Middle Eastern flavors and ingredients are becoming more familiar — and more desirable — to consumers, Mintel said. Sixty-six per cent of U.S. consumers are interested in Middle Eastern foods at restaurants, and growth of Middle Eastern cuisine on U.S. restaurant menus grew 32% between 2015 and 2017. […]
Tempering the sweetness
Savory and tart flavors increasingly are popping up on menus as a way to offset the sweetness in desserts and baked foods, Mintel said.
“As diners often aim to strike a balance between health and indulgence, desserts are paired with flavors that temper their overall level of sweetness,” Mintel said. “While they may sound odd on paper, flavors like olive oil and vinegar are growing specifically as dessert flavors.” […]
Colorful meets functional
Flavor ingredients that add both color and healthful appeal to dishes are growing in popularity on menus. 51% of consumers are willing to try an unfamiliar ingredient if it provides a functional benefit, Mintel said, and color ups the appeal even more. […]
“Expect to see more health-forward menu items that feature visually exciting flavors and ingredients to boost their appeal among diners,” Mintel said.
A medley of spices
Spice blends allow consumers to experience global flavors in a more familiar format, Mintel said. These blends may emerge from a variety of cuisines, including African, Middle Eastern, and Asian.
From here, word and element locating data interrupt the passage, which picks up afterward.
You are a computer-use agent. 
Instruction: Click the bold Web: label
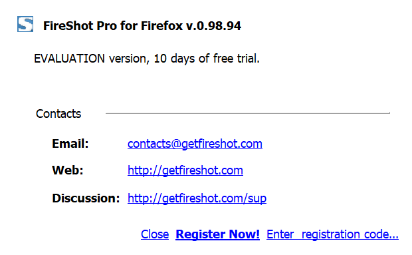pyautogui.click(x=68, y=170)
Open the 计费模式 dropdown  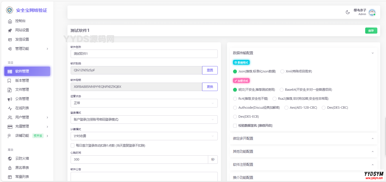tap(144, 136)
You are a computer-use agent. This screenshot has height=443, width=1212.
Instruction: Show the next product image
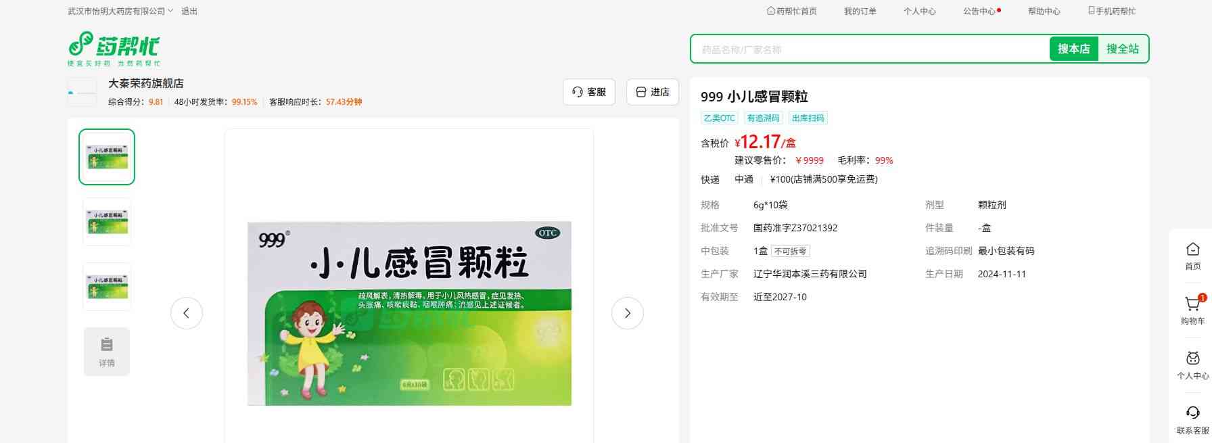coord(627,313)
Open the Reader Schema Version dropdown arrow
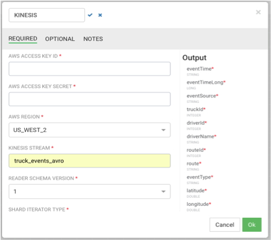Screen dimensions: 271x240 coord(163,192)
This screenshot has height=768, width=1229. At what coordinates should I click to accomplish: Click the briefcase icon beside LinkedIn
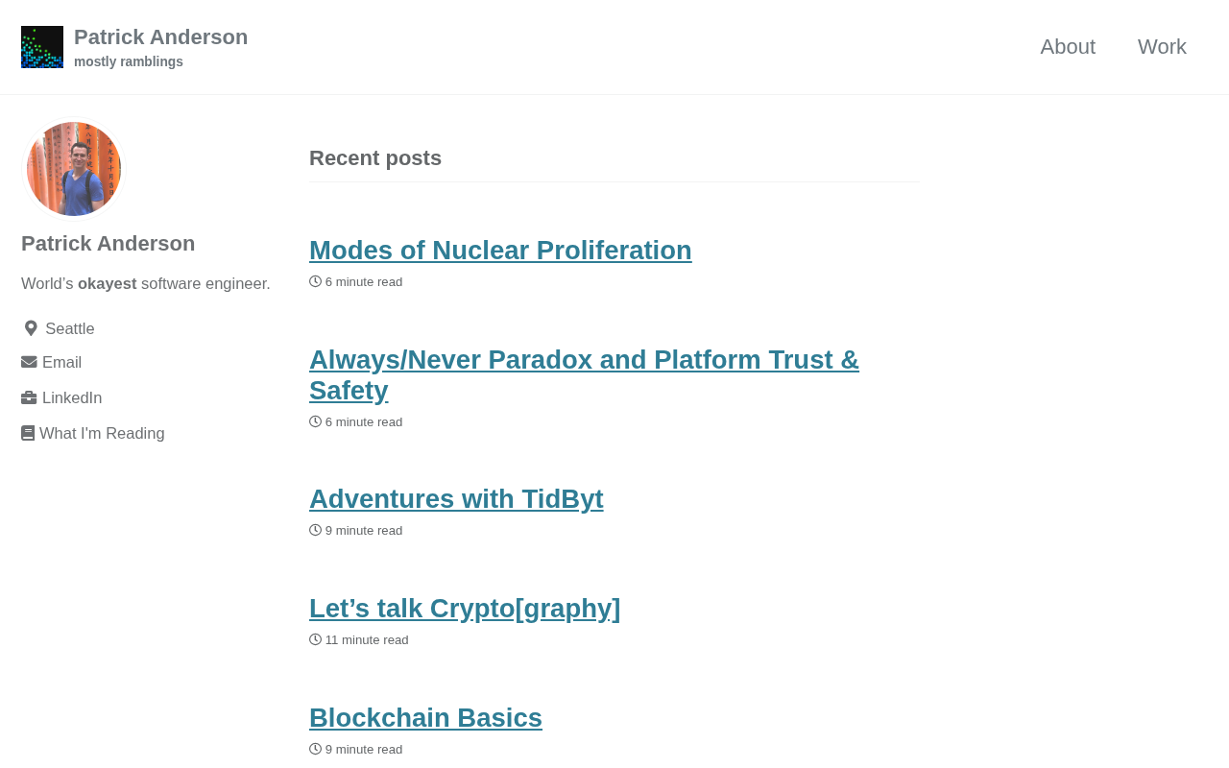coord(29,398)
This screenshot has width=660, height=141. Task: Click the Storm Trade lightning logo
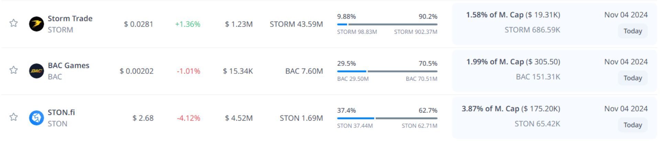pyautogui.click(x=36, y=24)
“Spice blends create an easy way for operators to introduce diners to new international cuisines in an approachable way, while letting chefs experiment with personalizing classic blends to reflect their vision and interpretation,” Mintel said. “While the components that make up each blend can differ, what remains constant is the sheer versatility of each spice blend with various foods.” […]
Sauces and condiments also provide an approachable avenue for consumers to try new flavors. 22% of U.S. diners said they would be motivated to try an unfamiliar flavor if it is paired with a familiar format, Mintel said, and 28% of condiment shoppers said international varieties help them experiment with new cuisines.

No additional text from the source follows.